* **SHORT TASK**
Recast the entries as a Markdown table with the columns "Row" and "Entry text", starting with the line that contains "You are a GUI" and going on through the end of the entries. Number each row, omit blank lines, and leave the pictures out.

* **EXTRACTED ENTRIES**
START
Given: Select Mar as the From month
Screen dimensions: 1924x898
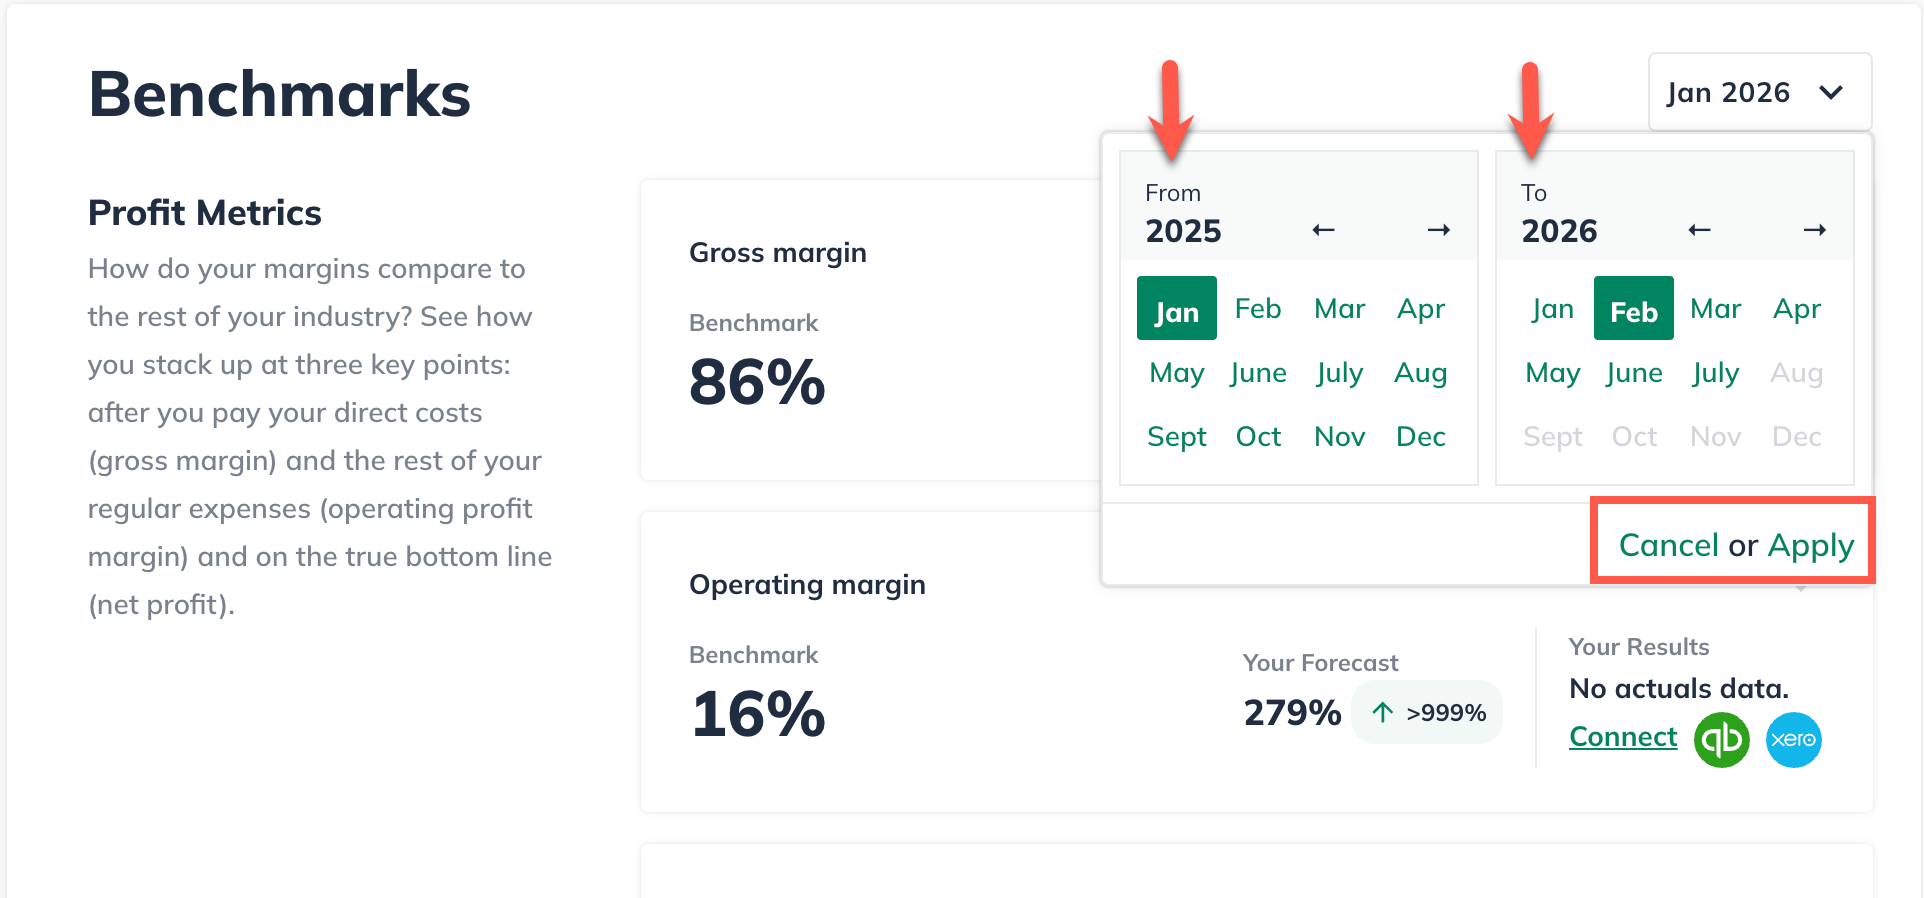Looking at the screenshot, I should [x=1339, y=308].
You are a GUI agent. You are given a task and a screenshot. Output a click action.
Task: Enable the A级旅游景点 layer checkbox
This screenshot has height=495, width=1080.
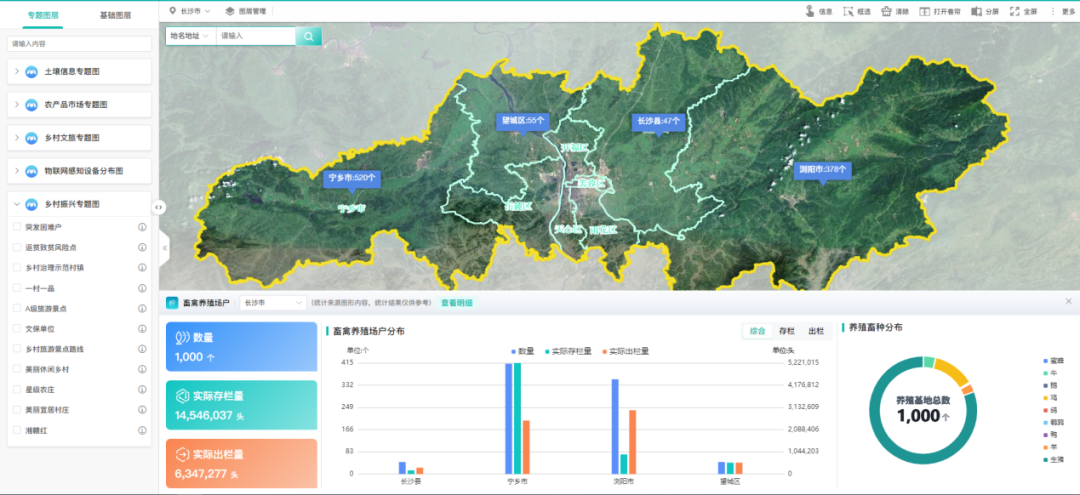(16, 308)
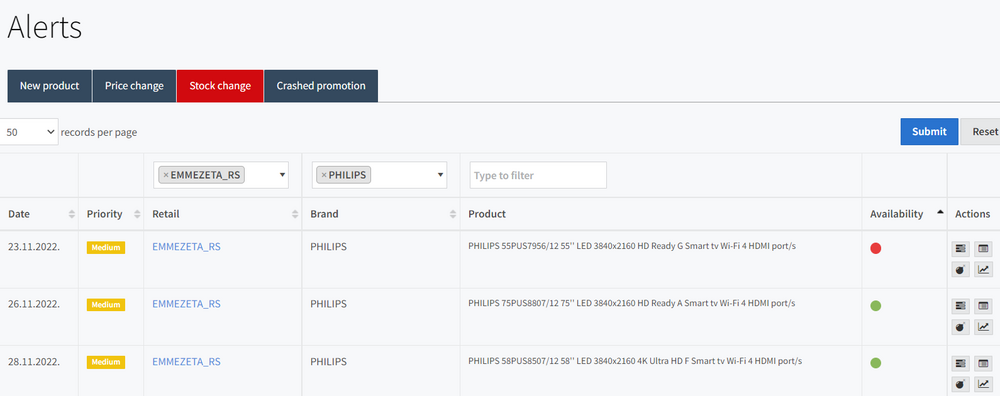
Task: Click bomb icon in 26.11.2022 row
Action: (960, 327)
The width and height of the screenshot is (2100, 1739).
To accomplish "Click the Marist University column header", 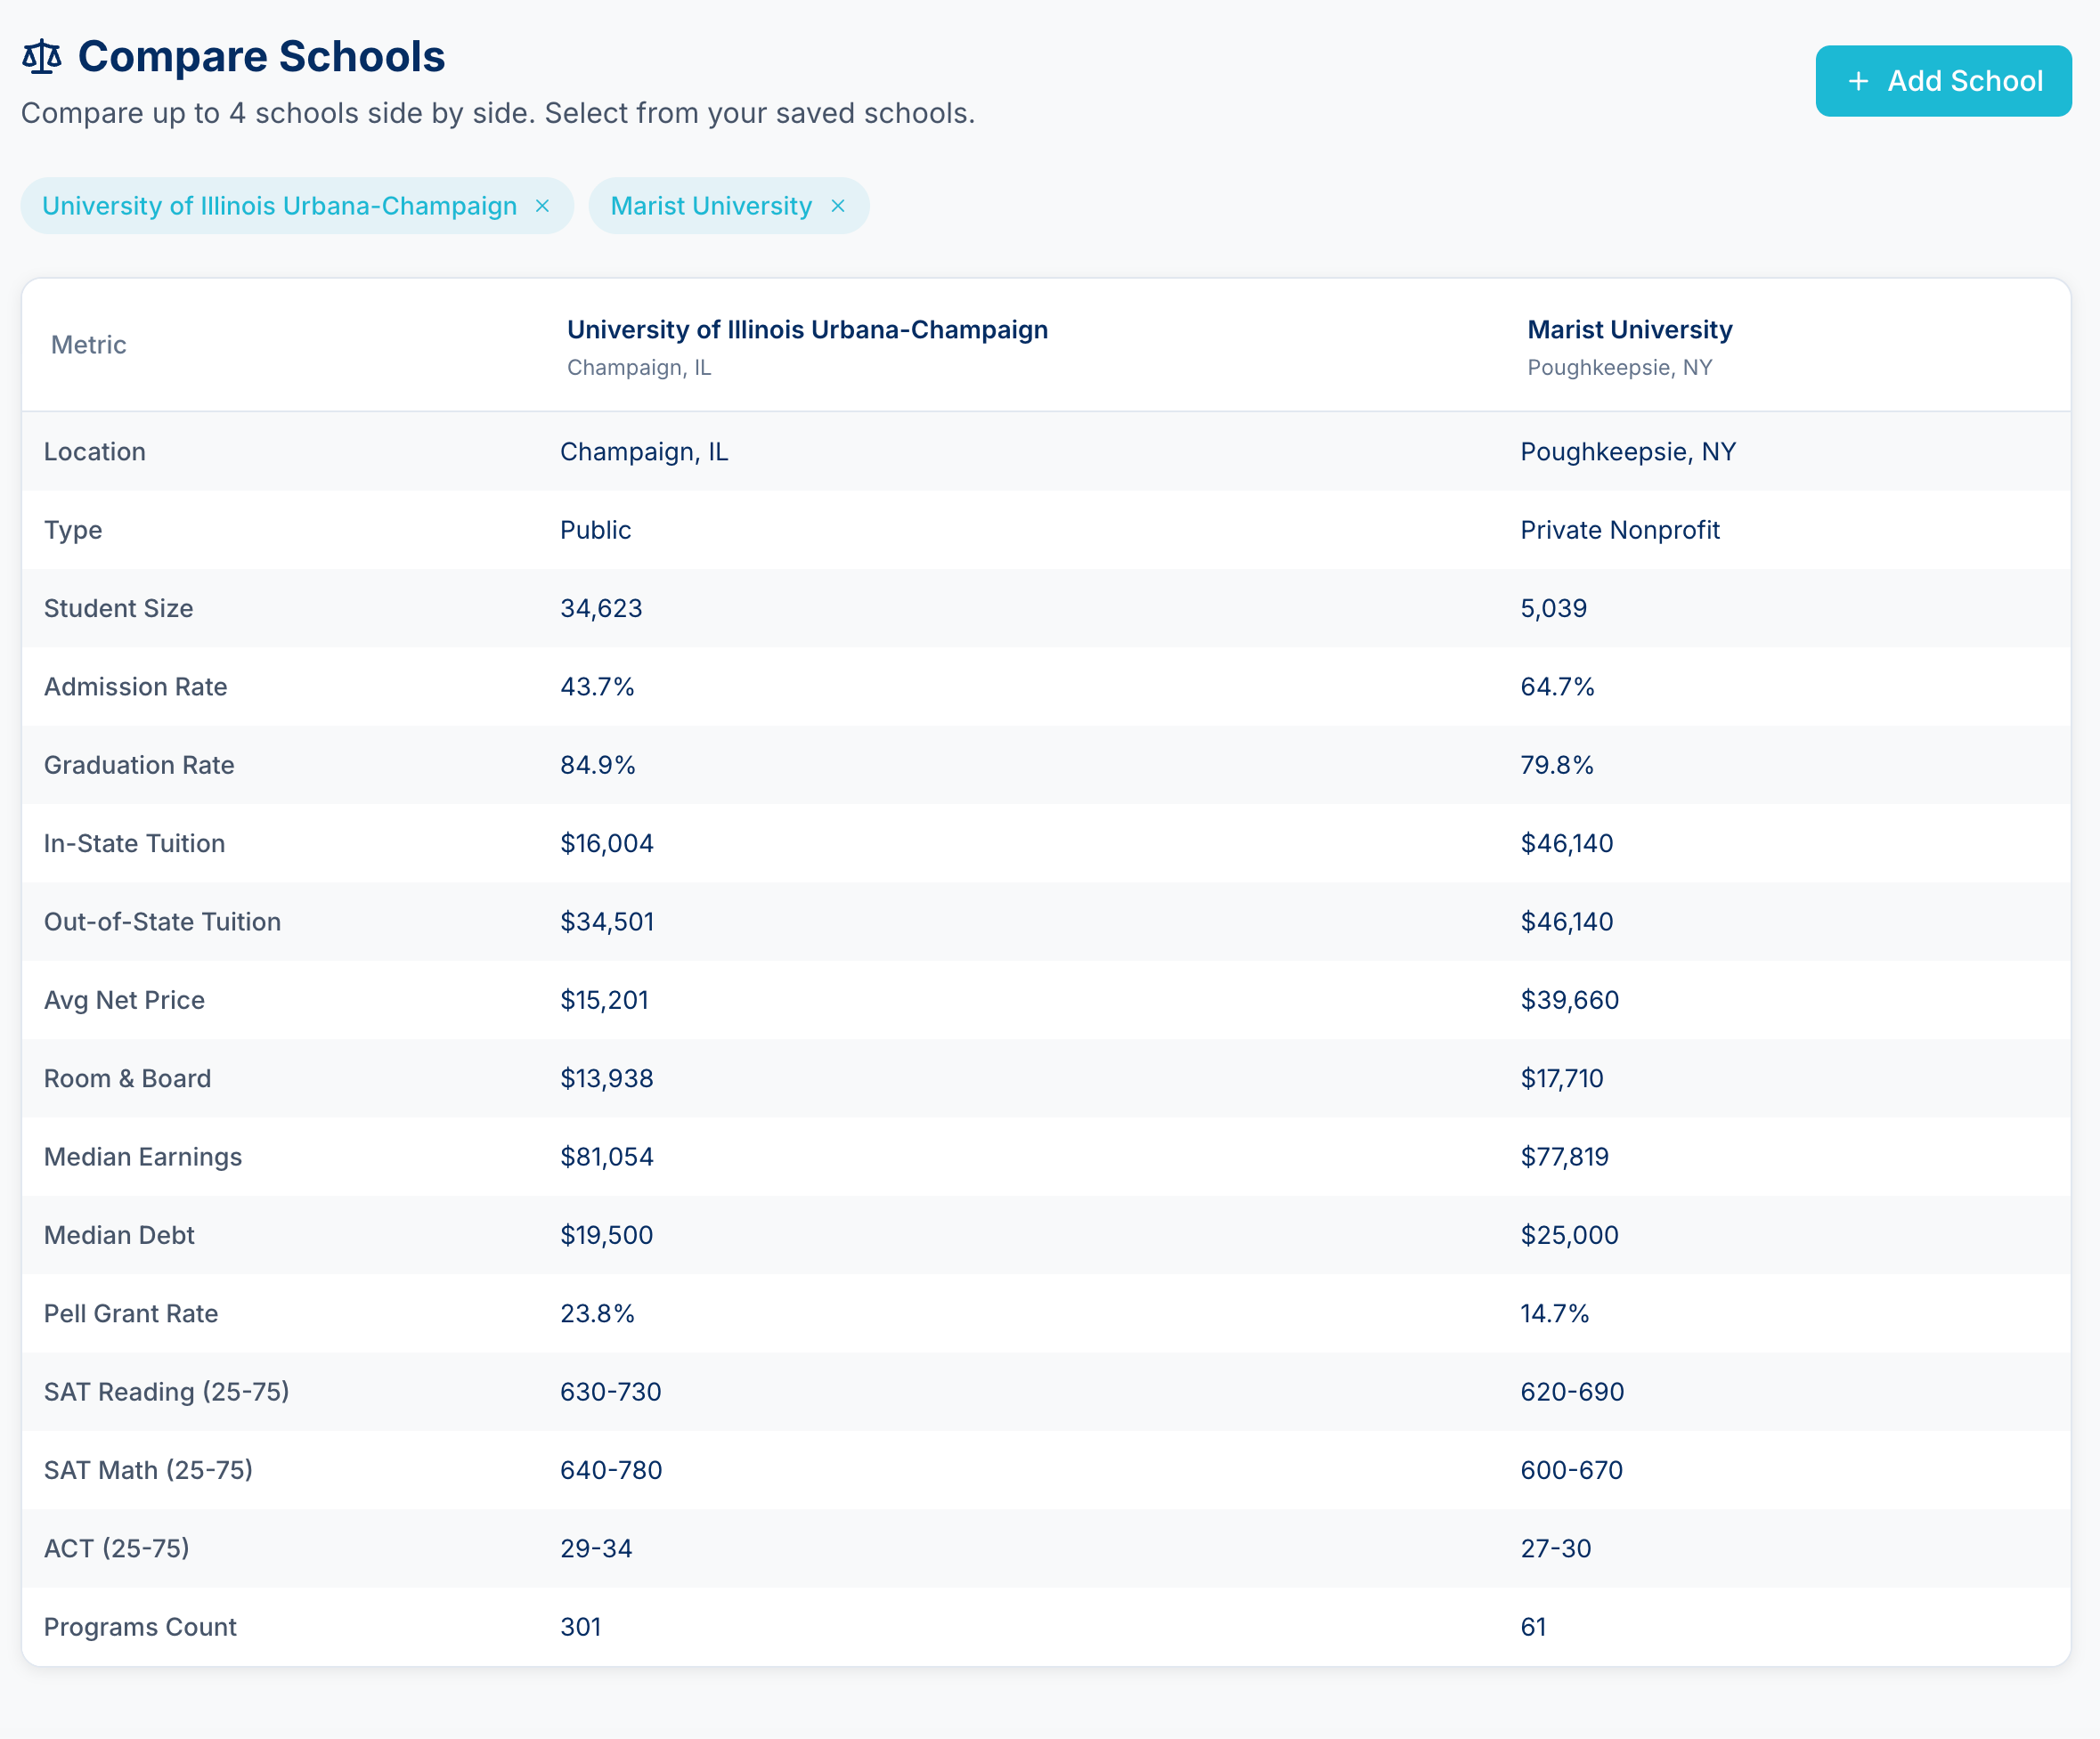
END
* **TASK ANSWER**
| Row | Entry text |
|---|---|
| 1 | You are a GUI agent. You are given a task and a screenshot. Output a click action. |
| 2 | Task: Enable the A级旅游景点 layer checkbox |
| 3 | This screenshot has height=495, width=1080. |
| 4 | (16, 308) |
| 5 | Task: Click bomb icon in 26.11.2022 row |
| 6 | Action: (960, 327) |
| 7 | The width and height of the screenshot is (2100, 1739). |
| 8 | To accomplish "Click the Marist University column header",  |